Leadership and Church Discipline

Our study continues in 1 Timothy 5 where Paul communicates to Timothy about his role and responsibilities in church leadership. Paul reminded Timothy that while he was called to lead the church, all believers within the church are all part of the body of Christ (1 Corinthians 12:25). Each of us, in our service within the church, have different areas of service, but we are all in ministry for God to one another. We are all in different roles and have different titles within the church, yet we are all on the same team. As we are all the same within the body, all of us are to be treated in the same way when we compare our lives in measurement with God’s Word.

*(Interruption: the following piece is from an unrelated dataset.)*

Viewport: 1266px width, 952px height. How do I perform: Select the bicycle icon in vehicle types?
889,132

What should be the work of the pastor and elders? They should direct the affairs of the church and to do it well (1 Timothy 5:17). “Be on guard for yourselves and for all the flock, among whom the Holy Spirit has appointed you as overseers, to shepherd the church of God, which He purchased with His own blood (Acts 20:28).” They are to set the example for the followers (1 Peter 5:2-3). All decisions are to be made with the goal that they are the best decisions for the church and its ministry, and not just for individuals. The church and its ministry should have far-reaching effects beyond the service of any pastor or elders. The work of the church should continue long after pastors and elders change.

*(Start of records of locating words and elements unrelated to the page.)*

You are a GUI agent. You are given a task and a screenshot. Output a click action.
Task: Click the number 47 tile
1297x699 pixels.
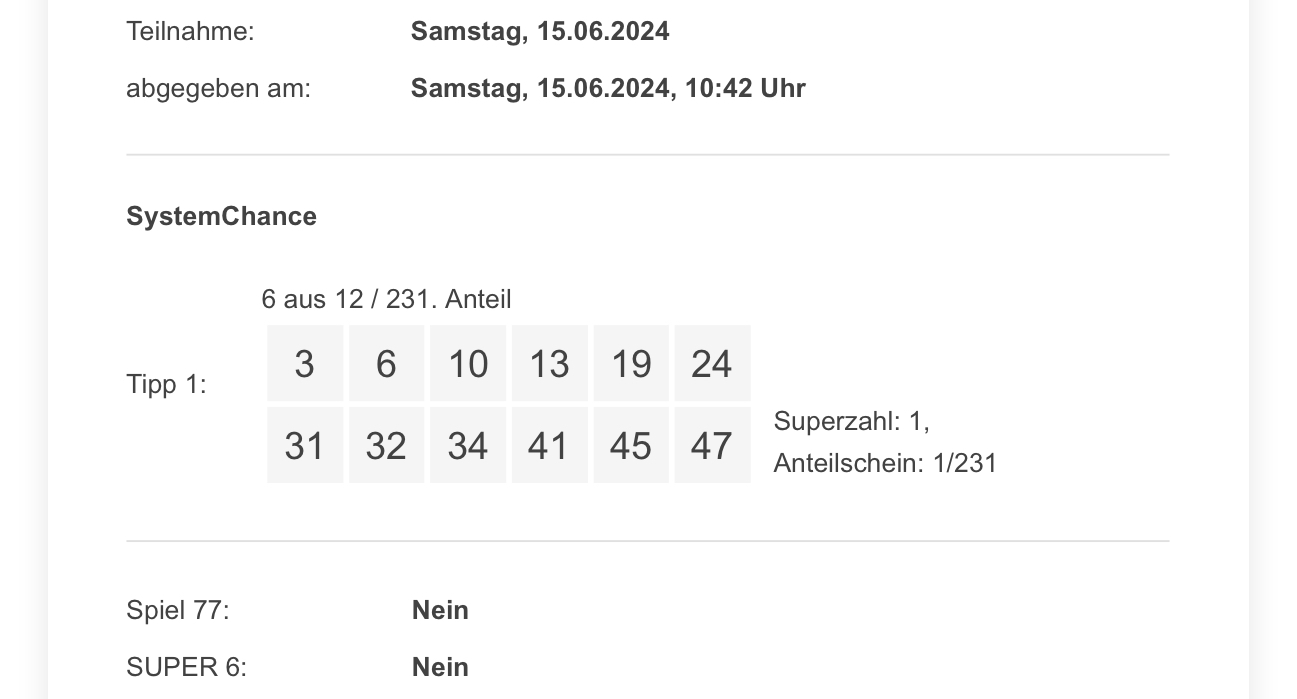(712, 445)
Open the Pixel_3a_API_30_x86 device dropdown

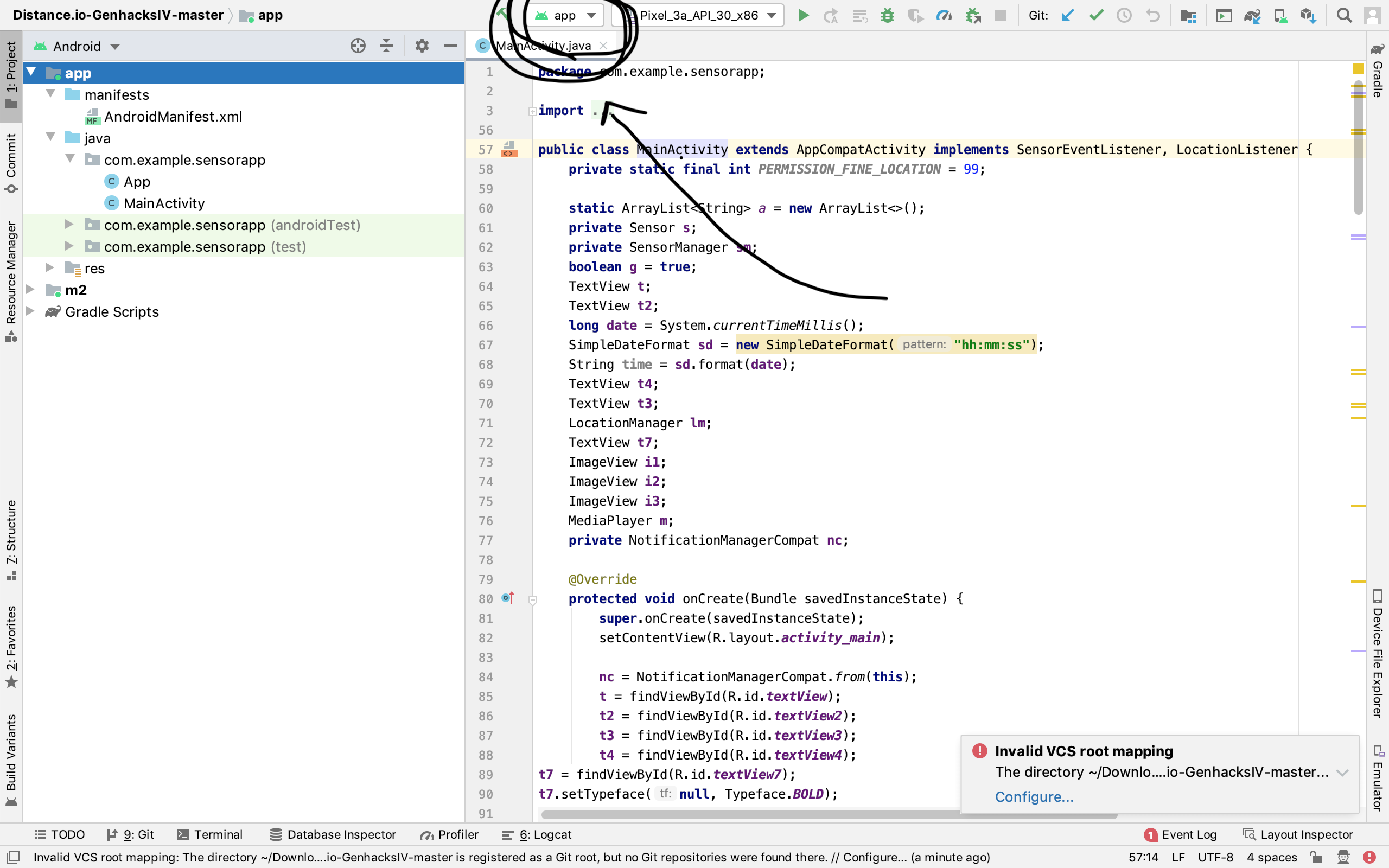(697, 16)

The good service is worth honor and pastors should be compensated fairly for their service (1 Timothy 5:18). Even with this, the pastor should always be mindful that His service is to the Lord. “Now we ask you, brothers, to give recognition to those who labor among you and lead you in the Lord and admonish you, and to esteem them very highly in love because of their work. Be at peace among yourselves (1 Thessalonians 5:12-13).” With this recognition comes responsibility, and this responsibility can sometimes be the subject of attacks and accusations. Paul notes that pastors and elders deserve the courtesy of protection. “Don’t accept an accusation against an elder unless it is supported by two or three witnesses (1 Timothy 5:19).” It should never be allowed that only one person should make an accusation against a pastor or elders. For the protection of pastors and elders, there should be witnesses who can corroborate such testimony.

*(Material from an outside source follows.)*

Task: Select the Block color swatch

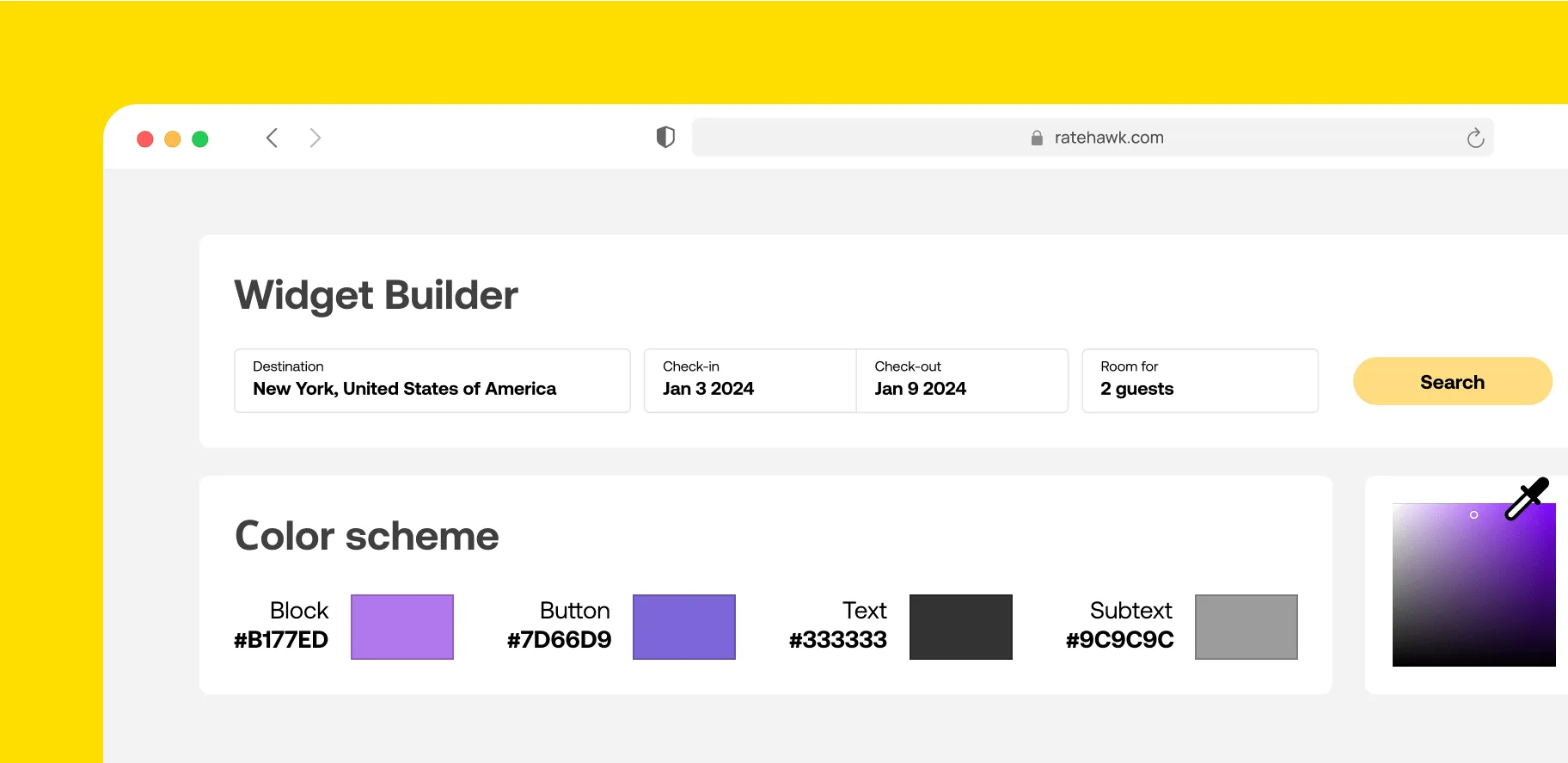Action: pyautogui.click(x=402, y=627)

Churches are a voluntary society that, historically, has not been recognized by the state. As a result, the church has the responsibility to rebuke, or reprimand, those in the church that have difficulty with spiritual matters. Spiritual matters are not punishable by the laws of the state (1 Corinthians 6:1-6).

When we do rebuke someone within the church, we are to do so publicly within the church in order that others can learn and not make the same mistake (1 Timothy 5:20). Pastors and elders are part of this because they are also part of the body of Christ (Galatians 6:1). The people subject to rebuke are those who are habitual sinners (Deuteronomy 13:6-11). Pastors and elders have the additional responsibility to not sin publicly because of their leadership. They are subject to correction if there are failures in church responsibilities, in their behavior outside the church, in their home lives as father and husband, and in financial matters, not just in the church, but also in their personal affairs. The pastor or elders are to be handled without favoritism when it is time for correction (1 Timothy 5:21-22; Acts 10:34). Their authority in leadership does not absolve them from correction. Paul implores Timothy to call on the Lord in this area (Acts 5:29; Colossians 3:24-25), and for the consistency of upholding the truth and the testimony of the gospel of Christ before others (2 Timothy 2:14; Titus 2:15, 3:10).

Paul also mentions to Timothy to not move too quickly in elevating those who are unproven in leadership, or in those who have stumbled and want to be reinstated. “Don’t be too quick to lay hands on anyone, and don’t share in the sins of others. Keep yourself pure (1 Timothy 5:22).” The proof will be in how they behave over time and will become evident to others. “Some people’s sins are evident, going before them to judgment, but the sins of others follow them. Likewise, good works are obvious, and those that are not obvious cannot remain hidden (1 Timothy 5:24-25).”